Temples and monuments

The temple complex contains Keshavdeva temple, Garbha Griha shrine and Bhagavata Bhavan.

Keshavdeva Temple
The Keshavdeva Temple was built by Ramkrishna Dalmia in memory of his mother Jadiadevi Dalmia. The construction of the temple started on 29 June 1957 and inaugurated on 6 September 1958 by Hanuman Prasad Poddar. It is located south of the Shahi Eidgah.

Garbha Griha shrine
It is said that Shahi Eidgah was constructed on the sabhamandapa (assembly hall) of the original temple and the garbha griha (sanctum sactorum) was left. It is considered as the place of the prison cell where Krishna is believed to have born. A marble pavilion and an underground prison cell were built on the place with spacious veranda. There is shrine near it dedicated to eight-handed goddess Yogmaya. It is located against the rear wall of the Shahi Eidgah.

Bhagavata Bhavan
The construction of the temple dedicated to Shrimad Bhagavata was started on 11 February 1965 and the installation ceremony of the deities were held on 12 February 1982. It includes five shrines: the main shrine having six-feet tall couple of Radha and Krishna; the shrine of Balarama, Subhadra and Jagannatha on right; the temple of Rama, Lakshmana and Sita on left; Garuda Stambha (pillar) and Chaitanya Mahaprabhu in front of Jagannatha shrine and Hanuman in front of Ram shrine; the temple of Durga and the temple with Shivalinga. The ceiling, walls and pillars of the assembly hall are adorned with frescoes depicting life events of Krishna and his associates and devotees. The text of Bhagavad Gita engraved on copper-plates adorn the walls of the parikrama (circumambulation) of the main temple. There are statues of Malaviya and Birla in the complex.

=-=-=

* [EXERCISE AIM]:
Reproduce the text on the temple complex in full, word for word. The data has no connection to the text on the temple complex.

* [EXTRACTED DATA]:
=-=-=

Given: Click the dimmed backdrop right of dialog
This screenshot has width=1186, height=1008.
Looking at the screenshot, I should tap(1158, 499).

=-=-=

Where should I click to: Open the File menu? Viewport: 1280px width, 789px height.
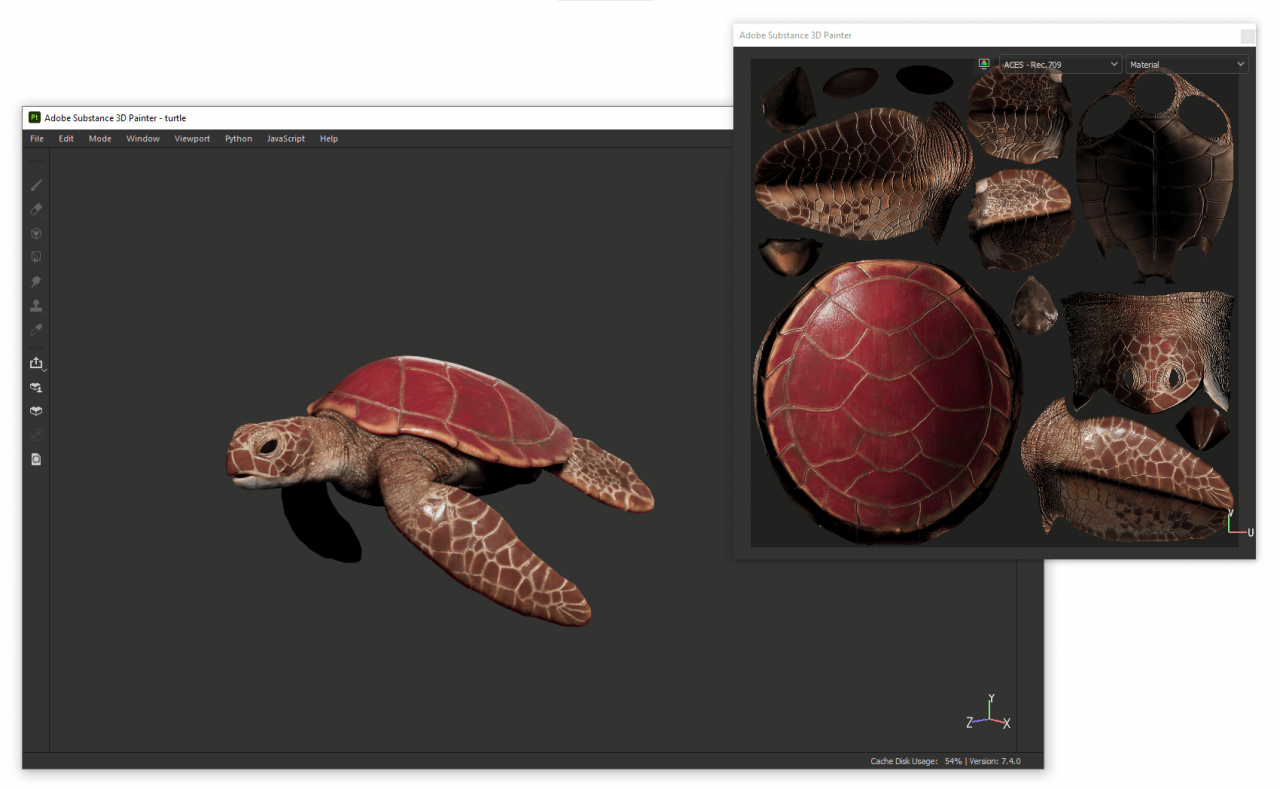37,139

=-=-=

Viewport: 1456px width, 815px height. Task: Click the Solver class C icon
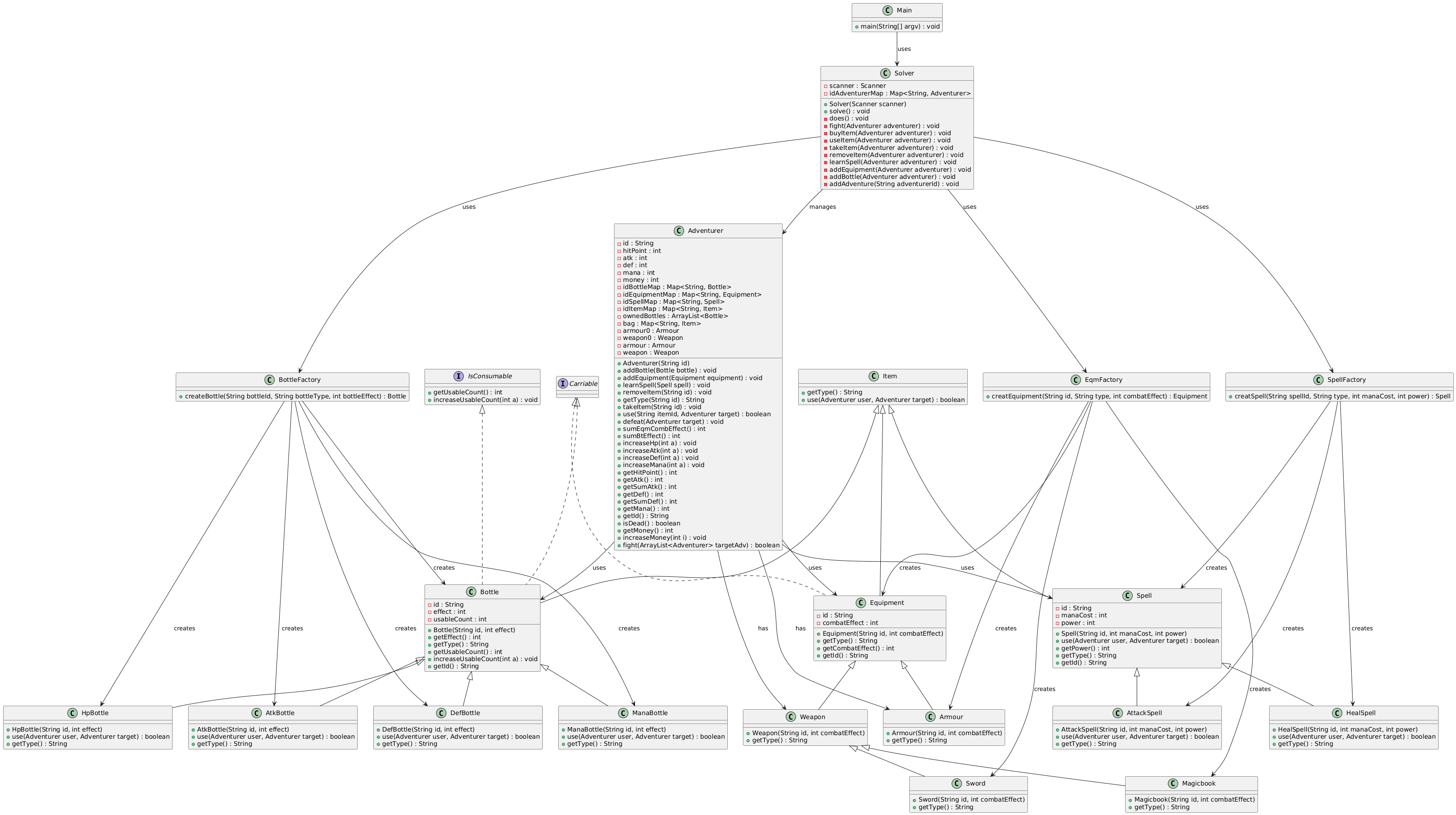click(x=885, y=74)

=-=-=

* [REPLY TO THE EXERCISE]:
Temples and monuments

The temple complex contains Keshavdeva temple, Garbha Griha shrine and Bhagavata Bhavan.

Keshavdeva Temple
The Keshavdeva Temple was built by Ramkrishna Dalmia in memory of his mother Jadiadevi Dalmia. The construction of the temple started on 29 June 1957 and inaugurated on 6 September 1958 by Hanuman Prasad Poddar. It is located south of the Shahi Eidgah.

Garbha Griha shrine
It is said that Shahi Eidgah was constructed on the sabhamandapa (assembly hall) of the original temple and the garbha griha (sanctum sactorum) was left. It is considered as the place of the prison cell where Krishna is believed to have born. A marble pavilion and an underground prison cell were built on the place with spacious veranda. There is shrine near it dedicated to eight-handed goddess Yogmaya. It is located against the rear wall of the Shahi Eidgah.

Bhagavata Bhavan
The construction of the temple dedicated to Shrimad Bhagavata was started on 11 February 1965 and the installation ceremony of the deities were held on 12 February 1982. It includes five shrines: the main shrine having six-feet tall couple of Radha and Krishna; the shrine of Balarama, Subhadra and Jagannatha on right; the temple of Rama, Lakshmana and Sita on left; Garuda Stambha (pillar) and Chaitanya Mahaprabhu in front of Jagannatha shrine and Hanuman in front of Ram shrine; the temple of Durga and the temple with Shivalinga. The ceiling, walls and pillars of the assembly hall are adorned with frescoes depicting life events of Krishna and his associates and devotees. The text of Bhagavad Gita engraved on copper-plates adorn the walls of the parikrama (circumambulation) of the main temple. There are statues of Malaviya and Birla in the complex.